Это уже было невыносимо для Баранова. Он не мог выдержать дальше этой сцены.
— Не надо сдачи. Рассчитаетесь потом — цветами. Это же не последний букет.
— Как вам будет угодно, Аркадий Михайлович, — сказала она, одаряя его уже не деланной, а настоящей, живой улыбкой неподдельной радости. — Пусть эти денежки пойдут на приданое Лидочке, — солгала она.
Сто рублей в исчислении до 1961 года, так как все это происходило в 1960 году, канули в глубокий карман темно-синей юбки Ожегановой. А букет был водворен на косоногий столик комнатки на втором этаже, где жила Лидочка Киреева.
Баранов долго разглядывал лепестки цветов. Торопливое тиканье будильника напоминало, что время течет.
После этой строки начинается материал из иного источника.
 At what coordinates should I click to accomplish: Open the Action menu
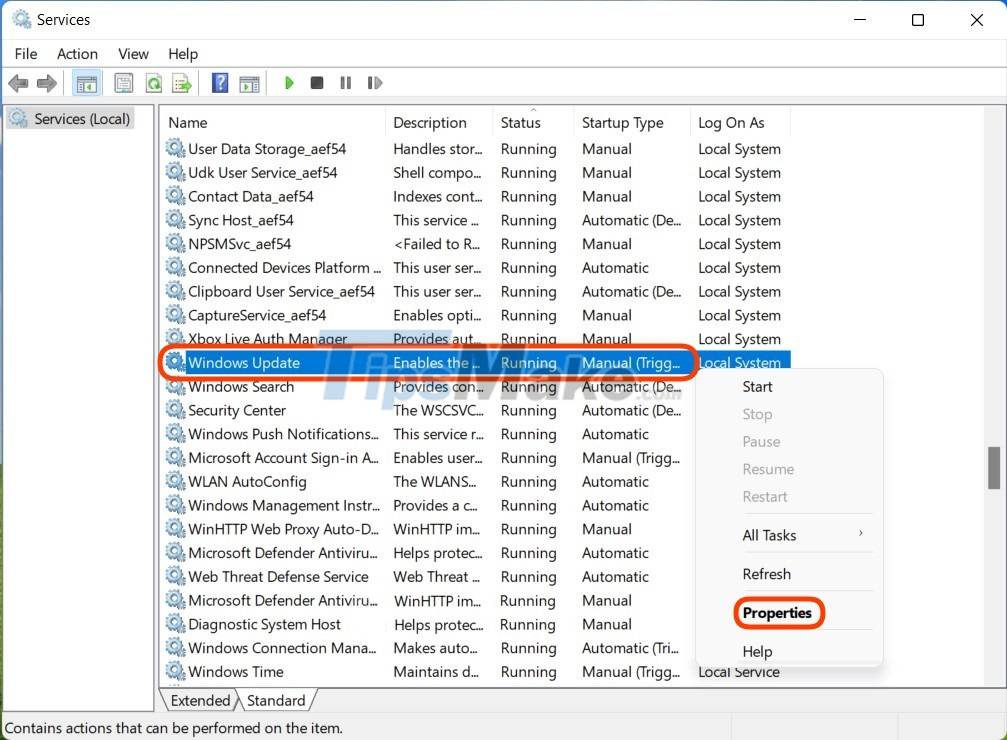coord(77,54)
Серьезное время.
Большое дыхание жизни не чувствуется в этом доме. Будто ничего для живущих в нем не происходит в мире. Будто не здесь, не на этой уральской земле, упал сбитый самолет-шпион. А это было так недавно и так близко… Близко, но за изгородью трех садов, соединенных в один. А то, что происходит за изгородью даже в ста шагах, — происходит за границей интересов людей, населяющих этом дом.